--- BEGIN Data in this exercise ---

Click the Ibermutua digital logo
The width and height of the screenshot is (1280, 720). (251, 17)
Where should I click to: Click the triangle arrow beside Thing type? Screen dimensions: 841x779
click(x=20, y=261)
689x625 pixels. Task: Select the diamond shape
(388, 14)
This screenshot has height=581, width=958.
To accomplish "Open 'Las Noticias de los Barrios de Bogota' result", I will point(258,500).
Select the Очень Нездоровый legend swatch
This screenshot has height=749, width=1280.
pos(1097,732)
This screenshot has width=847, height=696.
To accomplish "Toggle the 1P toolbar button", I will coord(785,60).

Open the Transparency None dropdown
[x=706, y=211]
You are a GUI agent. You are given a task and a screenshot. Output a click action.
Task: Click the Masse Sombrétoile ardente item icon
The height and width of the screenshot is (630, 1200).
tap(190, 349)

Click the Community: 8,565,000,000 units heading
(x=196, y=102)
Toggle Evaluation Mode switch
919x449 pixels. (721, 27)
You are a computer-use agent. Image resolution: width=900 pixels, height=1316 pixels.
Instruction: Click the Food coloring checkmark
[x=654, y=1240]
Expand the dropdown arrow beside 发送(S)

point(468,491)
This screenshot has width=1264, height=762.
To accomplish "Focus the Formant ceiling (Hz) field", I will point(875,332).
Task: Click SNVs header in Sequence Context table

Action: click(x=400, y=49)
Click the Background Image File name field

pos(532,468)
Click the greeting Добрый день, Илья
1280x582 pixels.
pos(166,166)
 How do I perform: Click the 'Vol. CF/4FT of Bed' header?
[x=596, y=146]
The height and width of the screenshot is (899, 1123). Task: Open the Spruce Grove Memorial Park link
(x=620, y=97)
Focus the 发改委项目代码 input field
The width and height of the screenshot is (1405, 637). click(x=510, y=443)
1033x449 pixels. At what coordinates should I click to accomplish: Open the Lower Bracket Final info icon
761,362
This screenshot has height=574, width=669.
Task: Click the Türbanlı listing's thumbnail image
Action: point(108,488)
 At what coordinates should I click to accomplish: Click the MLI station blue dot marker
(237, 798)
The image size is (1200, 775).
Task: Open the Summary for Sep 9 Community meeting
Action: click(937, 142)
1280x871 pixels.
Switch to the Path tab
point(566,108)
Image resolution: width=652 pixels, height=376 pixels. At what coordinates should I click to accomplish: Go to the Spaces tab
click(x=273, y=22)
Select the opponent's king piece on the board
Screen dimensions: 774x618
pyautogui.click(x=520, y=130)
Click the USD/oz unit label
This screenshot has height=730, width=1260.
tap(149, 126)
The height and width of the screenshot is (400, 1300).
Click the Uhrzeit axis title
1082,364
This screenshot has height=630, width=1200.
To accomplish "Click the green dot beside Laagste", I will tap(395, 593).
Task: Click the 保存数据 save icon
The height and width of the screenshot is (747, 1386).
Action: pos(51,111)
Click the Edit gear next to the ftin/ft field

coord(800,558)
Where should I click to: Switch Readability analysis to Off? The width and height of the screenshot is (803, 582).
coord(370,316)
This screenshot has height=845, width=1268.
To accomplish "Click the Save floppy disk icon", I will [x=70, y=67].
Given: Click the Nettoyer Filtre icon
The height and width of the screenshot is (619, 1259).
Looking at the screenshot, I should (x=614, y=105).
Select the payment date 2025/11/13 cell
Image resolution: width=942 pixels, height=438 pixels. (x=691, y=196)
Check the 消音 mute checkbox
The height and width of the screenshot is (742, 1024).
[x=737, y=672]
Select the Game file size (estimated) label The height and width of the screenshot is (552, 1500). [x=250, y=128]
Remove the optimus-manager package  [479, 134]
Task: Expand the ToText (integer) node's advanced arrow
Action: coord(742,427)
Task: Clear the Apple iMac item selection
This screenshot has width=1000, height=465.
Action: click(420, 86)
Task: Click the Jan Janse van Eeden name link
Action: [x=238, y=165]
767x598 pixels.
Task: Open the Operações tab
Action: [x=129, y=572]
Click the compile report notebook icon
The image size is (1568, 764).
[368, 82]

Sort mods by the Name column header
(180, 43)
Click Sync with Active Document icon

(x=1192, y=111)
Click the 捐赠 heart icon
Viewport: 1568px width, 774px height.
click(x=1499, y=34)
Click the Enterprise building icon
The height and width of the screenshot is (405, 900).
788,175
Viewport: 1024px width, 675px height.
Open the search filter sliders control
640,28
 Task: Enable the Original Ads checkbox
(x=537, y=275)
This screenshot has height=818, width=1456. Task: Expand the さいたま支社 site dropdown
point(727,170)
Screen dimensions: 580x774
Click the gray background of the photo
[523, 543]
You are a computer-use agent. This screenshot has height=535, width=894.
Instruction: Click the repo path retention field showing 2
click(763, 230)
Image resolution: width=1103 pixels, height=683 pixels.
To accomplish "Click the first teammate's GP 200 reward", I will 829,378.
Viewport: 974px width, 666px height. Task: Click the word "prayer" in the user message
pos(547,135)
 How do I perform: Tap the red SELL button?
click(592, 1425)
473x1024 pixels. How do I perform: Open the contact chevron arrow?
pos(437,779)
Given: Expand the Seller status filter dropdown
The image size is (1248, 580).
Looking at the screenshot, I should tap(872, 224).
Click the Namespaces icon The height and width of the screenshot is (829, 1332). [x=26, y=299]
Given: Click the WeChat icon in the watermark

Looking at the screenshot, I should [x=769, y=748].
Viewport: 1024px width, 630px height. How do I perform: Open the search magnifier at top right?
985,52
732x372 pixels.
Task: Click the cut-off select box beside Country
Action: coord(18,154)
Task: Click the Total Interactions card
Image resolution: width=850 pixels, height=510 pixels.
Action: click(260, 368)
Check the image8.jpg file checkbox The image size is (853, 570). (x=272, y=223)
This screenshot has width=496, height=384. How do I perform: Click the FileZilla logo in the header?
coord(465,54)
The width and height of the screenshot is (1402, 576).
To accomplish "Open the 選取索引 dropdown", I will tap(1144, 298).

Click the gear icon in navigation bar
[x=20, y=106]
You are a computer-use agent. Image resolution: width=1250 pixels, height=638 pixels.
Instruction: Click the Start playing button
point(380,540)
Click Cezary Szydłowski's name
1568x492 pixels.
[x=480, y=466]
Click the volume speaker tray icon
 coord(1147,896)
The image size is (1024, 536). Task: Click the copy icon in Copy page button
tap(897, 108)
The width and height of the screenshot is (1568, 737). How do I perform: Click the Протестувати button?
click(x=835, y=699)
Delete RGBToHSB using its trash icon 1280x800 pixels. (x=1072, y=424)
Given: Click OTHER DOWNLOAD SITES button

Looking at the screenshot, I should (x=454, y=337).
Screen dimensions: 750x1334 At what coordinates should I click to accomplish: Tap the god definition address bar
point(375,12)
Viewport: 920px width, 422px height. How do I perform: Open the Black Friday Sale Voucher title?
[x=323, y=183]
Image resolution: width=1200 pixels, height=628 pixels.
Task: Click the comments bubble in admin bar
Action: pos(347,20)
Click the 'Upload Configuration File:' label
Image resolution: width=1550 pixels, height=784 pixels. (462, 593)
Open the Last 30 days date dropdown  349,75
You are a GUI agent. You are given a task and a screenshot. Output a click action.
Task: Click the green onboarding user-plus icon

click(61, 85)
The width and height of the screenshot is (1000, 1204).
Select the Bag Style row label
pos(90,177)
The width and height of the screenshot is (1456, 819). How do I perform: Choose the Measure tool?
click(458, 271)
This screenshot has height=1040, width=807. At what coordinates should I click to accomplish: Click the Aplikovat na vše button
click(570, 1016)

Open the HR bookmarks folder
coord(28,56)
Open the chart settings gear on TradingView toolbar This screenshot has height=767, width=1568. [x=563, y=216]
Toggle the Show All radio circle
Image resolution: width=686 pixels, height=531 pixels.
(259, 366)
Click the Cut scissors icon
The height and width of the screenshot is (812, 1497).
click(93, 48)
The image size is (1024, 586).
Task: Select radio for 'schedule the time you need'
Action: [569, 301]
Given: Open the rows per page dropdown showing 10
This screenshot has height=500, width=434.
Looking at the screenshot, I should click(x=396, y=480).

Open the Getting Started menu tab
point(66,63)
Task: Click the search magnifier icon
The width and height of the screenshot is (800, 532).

--- END Data in this exercise ---

# [Exercise directions]
Reproduce the lines of the data above word for word, starting with the line that contains "473x1024 pixels. How" and going on through the line that contains "Looking at the screenshot, I should (x=454, y=337).". Include both of those lines and nothing else.

# [The response]
473x1024 pixels. How do I perform: Open the contact chevron arrow?
pos(437,779)
Given: Expand the Seller status filter dropdown
The image size is (1248, 580).
Looking at the screenshot, I should tap(872, 224).
Click the Namespaces icon The height and width of the screenshot is (829, 1332). [x=26, y=299]
Given: Click the WeChat icon in the watermark

Looking at the screenshot, I should [x=769, y=748].
Viewport: 1024px width, 630px height. How do I perform: Open the search magnifier at top right?
985,52
732x372 pixels.
Task: Click the cut-off select box beside Country
Action: coord(18,154)
Task: Click the Total Interactions card
Image resolution: width=850 pixels, height=510 pixels.
Action: click(260, 368)
Check the image8.jpg file checkbox The image size is (853, 570). (x=272, y=223)
This screenshot has width=496, height=384. How do I perform: Click the FileZilla logo in the header?
coord(465,54)
The width and height of the screenshot is (1402, 576).
To accomplish "Open the 選取索引 dropdown", I will tap(1144, 298).

Click the gear icon in navigation bar
[x=20, y=106]
You are a computer-use agent. Image resolution: width=1250 pixels, height=638 pixels.
Instruction: Click the Start playing button
point(380,540)
Click Cezary Szydłowski's name
1568x492 pixels.
[x=480, y=466]
Click the volume speaker tray icon
 coord(1147,896)
The image size is (1024, 536). Task: Click the copy icon in Copy page button
tap(897, 108)
The width and height of the screenshot is (1568, 737). How do I perform: Click the Протестувати button?
click(x=835, y=699)
Delete RGBToHSB using its trash icon 1280x800 pixels. (x=1072, y=424)
Given: Click OTHER DOWNLOAD SITES button

Looking at the screenshot, I should (x=454, y=337).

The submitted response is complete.